Uno dei luoghi migliori in cui immergersi è la Passe Saint François, un canale dall’acqua cristallina lungo un chilometro che scende fino a 30 metri di profondità, offrendo la possibilità di osservare tutte le specie della barriera corallina.
Polipo lasciato a essiccare sulla spiaggia
La cucina di Rodrigues
Sarebbe davvero un peccato soggiornare a Rodrigues senza gustare i piatti della cucina tradizionale locale in una delle numerose tables d’hôtes dell’isola. Gli abitanti di Rodrigues preparano una serie di ricette molto differenti rispetto a quelle dei cugini mauriziani, utilizzando meno spezie e pochissimo olio. E benché i piatti a base di polpo abbiano colonizzato Mauritius, la passione per il poulpe e l’ourite – e gran parte della materia prima – provengono da Rodrigues.

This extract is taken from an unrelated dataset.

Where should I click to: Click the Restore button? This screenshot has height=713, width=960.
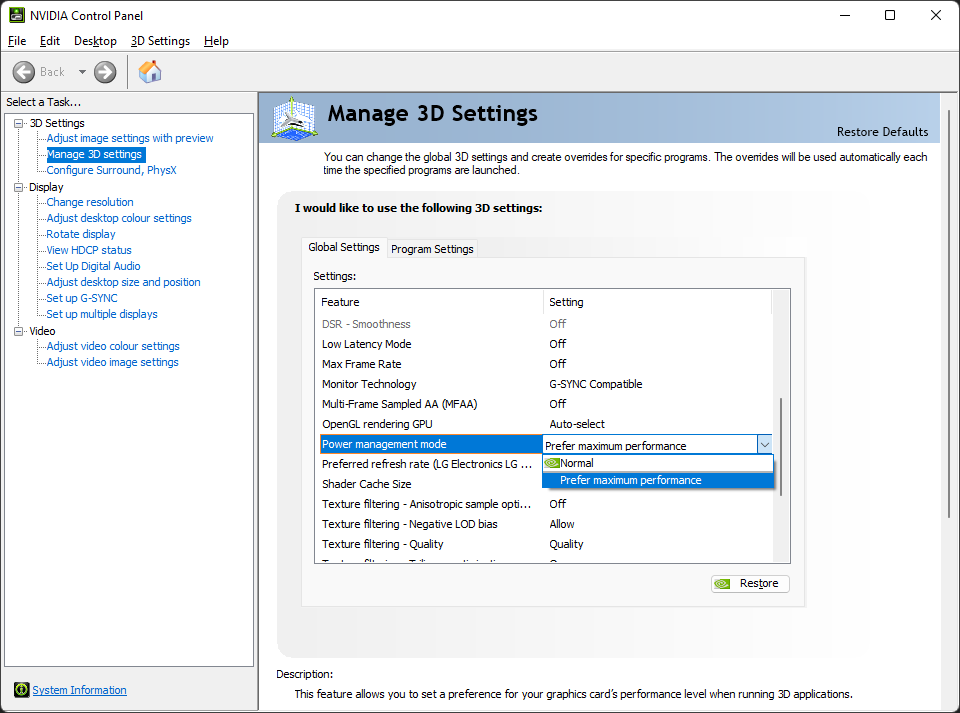click(x=750, y=584)
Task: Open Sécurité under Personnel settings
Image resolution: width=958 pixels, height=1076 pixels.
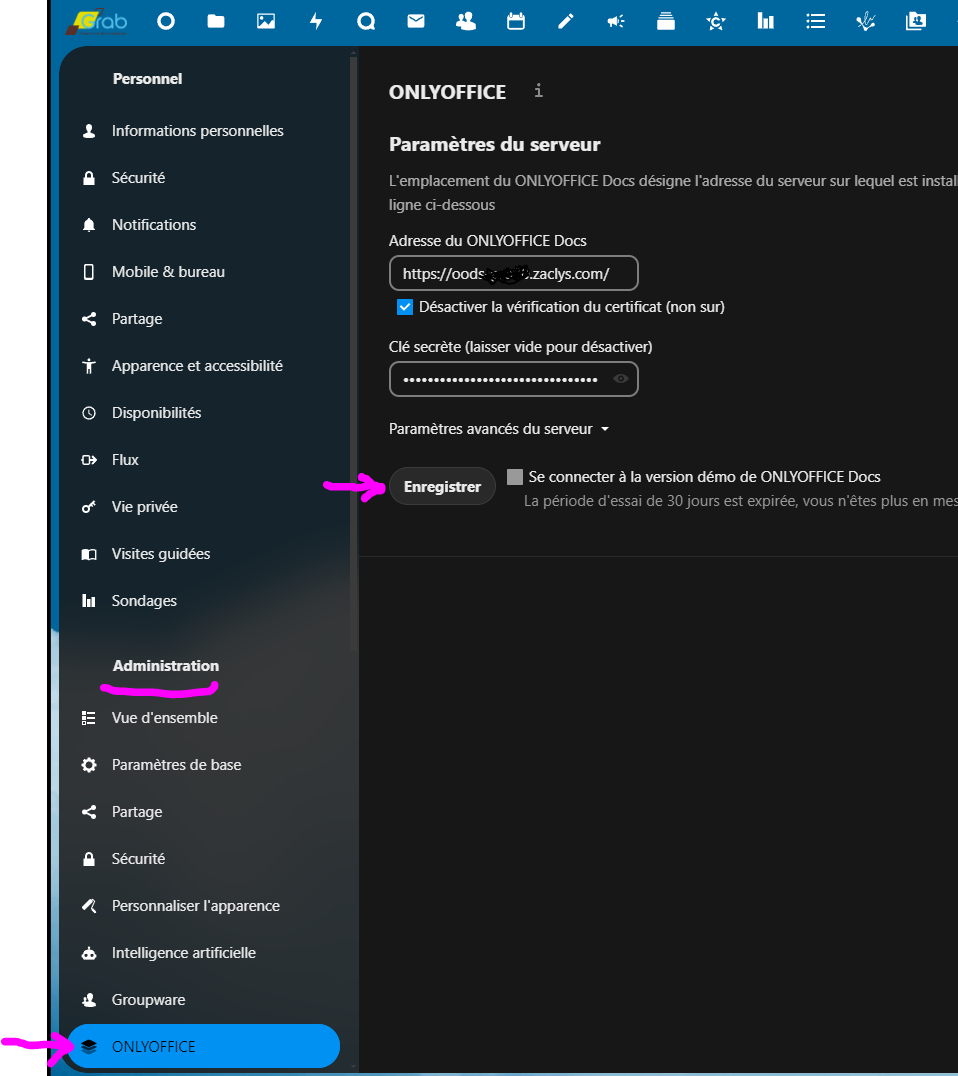Action: pyautogui.click(x=138, y=178)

Secondo l’opinione di Françoise Baptiste, scrittrice, proprietaria di una chambre d’hôte e cuoca straordinaria, le principali specialità dell’isola sono:
Ourite – insalata di polpo condita con cipolle, succo di limone, olio d’oliva, pepe e sale. La variante con polpo essiccato ha un gusto molto marcato e non è gradita a tutti i palati.
Vindaye d’ourite – tenero polpo bollito e insaporito con curcuma grattugiata, aglio, aceto, succo di limone e un mix di spezie locali.
Saucisses créole – una varietà di carni essiccate e stagionate localmente.
La torte Rodriguaise – una piccola torta a base di papaya, ananas o cocco arricchita con una crema preparata con una radice del posto chiamata corn- floeur.